However, usually only lipid soluble or lipophilic drugs readily
cross cell membranes. It has been discovered that even
non-lipophilic drugs may cross cell membranes if the membrane to be
crossed is treated with a penetration enhancer. In addition to
aiding the diffusion of non-lipophilic drugs across cell membranes,
penetration enhancers also enhance the permeability of lipophilic
drugs.
[0118] Penetration enhancers may be classified as belonging to one
of five broad categories, i.e., surfactants, fatty acids, bile
salts, chelating agents, and non-chelating non-surfactants (Lee et
al., Critical Reviews in Therapeutic Drug Carrier Systems, 1991,
p.92). Each of the above mentioned classes of penetration enhancers
are described below in greater detail.
[0119] Surfactants: In connection with the present invention,
surfactants (or "surface-active agents") are chemical entities
which, when dissolved in an aqueous solution, reduce the surface
tension of the solution or the interfacial tension between the
aqueous solution and another liquid, with the result that
absorption of oligonucleotides through the mucosa is enhanced. In
addition to bile salts and fatty acids, these penetration enhancers
include, for example, sodium lauryl sulfate,
polyoxyethylene-9-lauryl ether and polyoxyethylene-20-cetyl ether)
(Lee et al., Critical Reviews in Therapeutic Drug Carrier Systems,
1991, p.92); and perfluorochemical emulsions, such as FC-43.
Takahashi et al., J. Pharm. Pharmacol., 1988, 40, 252).
[0120] Fatty acids: Various fatty acids and their derivatives which
act as penetration enhancers include, for example, oleic acid,
lauric acid, capric acid (n-decanoic acid), myristic acid, palmitic
acid, stearic acid, linoleic acid, linolenic acid, dicaprate,
tricaprate, monoolein (1-monooleoyl-rac-glycerol), dilaurin,
caprylic acid, arachidonic acid, glycerol 1-monocaprate,
1-dodecylazacycloheptan-2-one, acylcarnitines, acylcholines,
C.sub.1-10 alkyl esters thereof (e.g., methyl, isopropyl and
t-butyl), and mono- and di-glycerides thereof (i.e., oleate,
laurate, caprate, myristate, palmitate, stearate, linoleate, etc.)

DATA SEGMENT
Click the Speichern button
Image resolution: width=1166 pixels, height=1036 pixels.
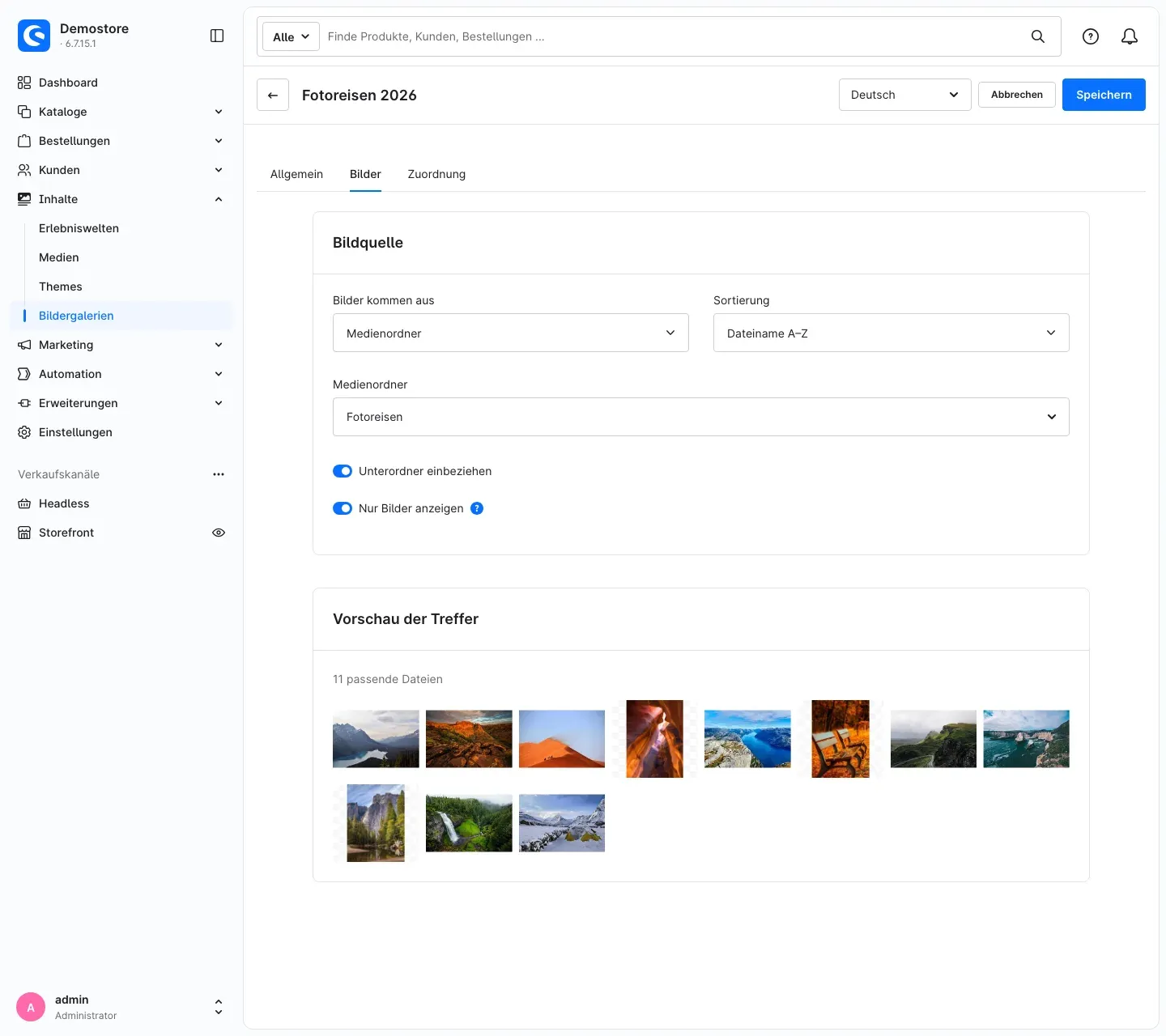tap(1104, 95)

TASK SET
A. Decide whether each statement agrees with the passage on penetration enhancers, answering yes or no and quoting the words that decide it: (i) Penetration enhancers also improve the permeability of lipophilic drugs. (ii) Penetration enhancers are grouped into four broad categories. (iii) FC-43 is named as an example of a perfluorochemical emulsion.
B. What alternative name does the passage on penetration enhancers give for capric acid?
C. List every broad category into which the passage on penetration enhancers classifies penetration enhancers.

OUTPUTS BY TASK
A.
(i) Yes: "penetration enhancers also enhance the permeability of lipophilic drugs."
(ii) No: "one of five broad categories."
(iii) Yes: "perfluorochemical emulsions, such as FC-43."

B. n-decanoic acid

C.
- surfactants
- fatty acids
- bile salts
- chelating agents
- non-chelating non-surfactants